Each generation must engage afresh with the tradition it receives. This is partly to find mediating language to communicate effectively with every new context. It is also because every theology falls short of the glory of God. As the great patriarchal Reformer Martin Luther pointed out, every Christian theologian must, in order to function at all, have a ‘canon within the canon’ of the Bible and tradition. Part of the work of Christian feminist theologians is to deconstruct the canonical assumptions of the past and to help break open God’s Word anew for today…
Within first-wave feminism, a number of theologians were active, across the denominational spectrum, responding to the challenges of the day with renewed understandings of received faith. These included some leading male church personalities.
R.J.Campbell (1867-1956) was the doyen of liberal Nonconformity until his return to Anglicanism in 1915. A ‘fearless but intemperate’ figure in his early ministry, he was a leader of the New Theology of the period, which sought to restate Christian beliefs in relation to modern biblical criticism and science. This more than made room for progressive causes. His association with the rising Labour Party, with Baha’is, Theosophists and other spiritual explorers, all gave further spice to the lively ministry he exercised, to huge response, at the City Temple in London from 1903. For Campbell, the women’s movement was a spiritual one:
the outcome of a desire for a wider, fuller life and a determination to get rid of the material disabilities which stand in the way of realising it
(Some Economic Aspects of the Women’s Suffrage Movement (1909) p.2)
Campbell indeed was one of the minority voices pleading for wages for homework, as well as equality in the workplace, to counter what he saw as women’s underlying economic problem. He defended militant suffragettes, speaking powerfully about the Christ-like ‘Spirit of Sacrifice’ in their lives and actions.

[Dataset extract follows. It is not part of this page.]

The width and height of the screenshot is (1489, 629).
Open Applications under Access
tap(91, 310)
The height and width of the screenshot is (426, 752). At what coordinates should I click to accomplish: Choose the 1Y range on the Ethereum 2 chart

The significance for Christian feminism of Campbell and his ideas is perhaps best illustrated by Lady Constance Lytton, one of the foremost suffragette ‘martyrs’:
If I have been able to play any part in this war, I owe it to him. It was in a sermon preached by Mr Campbell in the City Temple that he said words which broke down the barriers that released for me the floodgates of enthusiasm.
(in Christian Commonwealth, 26 Oct 1910)
Henry Scott Holland (1847-1918) in contrast represented the changing mainstream of the established Church. Canon of St Paul’s Cathedral, London from 1884, until becoming Regius Professor of Divinity at Oxford in 1910, in 1889 he had helped form the Christian Social Union, a moderate Christian Socialist body. His theological vision was taken up by many suffragists: notably on the masthead of the newspaper of the Church League for Women’s Suffrage, which read:
Christianity is the proclamation of the Divine entry into History: of the Divine submission to the historical conditions of human experience; of the Divine sanction given to the things of time and the affairs of earth, to the body, the home, the city, the nation. A kingdom of God come down here, visibly, audibly, tangibly, evidently, manifested on earth – this is its first and last message.
This was the Anglican Church League’s ‘Charter’. Linked to the Catholic revival in the Church of England and the wider ‘Social Christianity’ of the late nineteenth century, like Christian Socialism, it reflected a restoration of the importance of the doctrine of the Incarnation at the heart of Christian Faith. If baptism proclaimed a ‘sacramental democracy’ , then why is this not realised in life?
Word made Flesh,
We give thanks for R.J.Campbell and Henry Scott Holland,
and all theologians who have wrestled with the Gospel in the world.
Strengthen all who seek your divine presence in our human struggles,
grant that we may ground our faith in your love made real among us
and enable us to share your spirit of true sacrifice.
In the power of your Incarnation, Amen.